また、PCインストール型はWindowsが主流ですが、クラウド型はMacユーザーやiPhoneやAndroidといったスマホやタブレット等、様々なOSや端末を使うユーザーにも向いています。

インストールやアップデート作業が不要ですし、パソコンが壊れても会計データや会計ソフトの復旧作業は不要です。

銀行やクレジットカード等、取引明細を取り込む機能が強力な点もクラウド型の強みです。PCインストール型にも自動取り込み機能はありますが、クラウド型と比較すると貧弱です。

記帳処理をやってみるとわかりますが、明細が自動で取り込めると、かなりの手間と時間の節約になります。

 

初心者はPCインストール型とクラウド型、どちらを選べばいい?

一長一短あるので、一言で片付けるのは難しいのですが、特に好みやこだわりがなければ、PCインストール型が無難です。

クラウド型は革新性が高い分、機能が未実装だったり、ネット回線やサービスそのものが不安定になることが度々あります。

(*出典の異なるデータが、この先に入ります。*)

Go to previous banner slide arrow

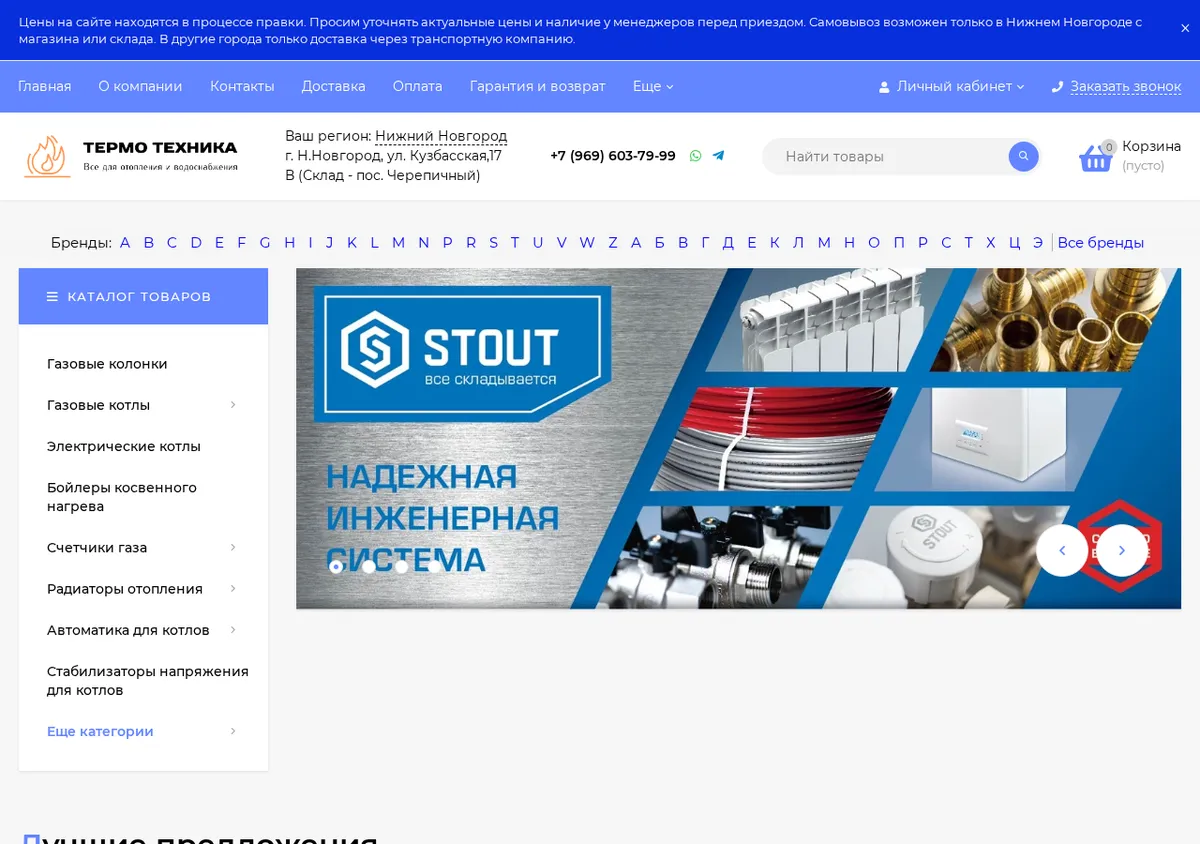(1062, 550)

忙しい確定申告時期にトラブルが発生すると、作業が滞るリスクがあります。

回線によっては処理が重くなり、まだ発展途上なのでブラウザ上での動作がもっさりしているサービスもあります。(操作感は、どれも体験版で気軽に試せます)

 

場所や端末を変えて会計処理をすることはあまりない

クラウド型は、場所や端末を選ばないという強みがありますが、実際のところ会計処理は職場なり自宅なりどこか1ヶ所でやるのが普通です。

常に日本や海外を泊まりで出張して、しかも先々でマメに日々の経理処理をする人ならばまだしも、普通はあちこちで領収書の整理をするようなことはありません。

出張を終えたら自宅か職場に戻ってまとめて処理というのが一般的です。

 

クラウド型の強力な自動取り込み機能は便利

クラウド型を選ぶべき理由の一つとして、銀行やカードの取引明細の自動取り込み機能の強さがあります。ネットとの親和性の高さは、クラウド型ならではです。

ただし、今はやよいの青色申告やソリマチみんなの青色申告といったPCインストール型も自動取り込み機能を大幅にパワーアップしました。

利用している金融機関やクレジットカード会社が対応しているかどうか、メーカーサイトで事前に確認しておくと良いでしょう。

 

初心者は安定性とサポート体制を重視しよう

クラウド型は急速に普及し、機能も日々増えていき、安定性も上がっていますが、初心者は革新性よりもトラブル回避の安定性重視をオススメします。

PCインストール型は、初心者が機能面で不足を感じることはまず無いでしょうし、比較的安価に電話サポートも提供されています。

書籍やネットの情報も豊富なので、何かあっても解決しやすいです。

利用者が多いということは身近に使っている人も多いでしょうし、ネットでの質問もしやすい(回答を得やすいです。

 

初心者は無難にPCインストール型【やよいの青色申告】を選ぼう

ネットビジネス税金対策ストラテジー『NTS』でも、初心者向けとして勧めているのはPCインストール型のやよいの青色申告です。

NTSではマニュアルに加えて動画解説もあるので、初めて確定申告(青色申告)をする初心者は興味本位でクラウド型から始めるよりも、ド定番のやよいの青色申告から始めましょう。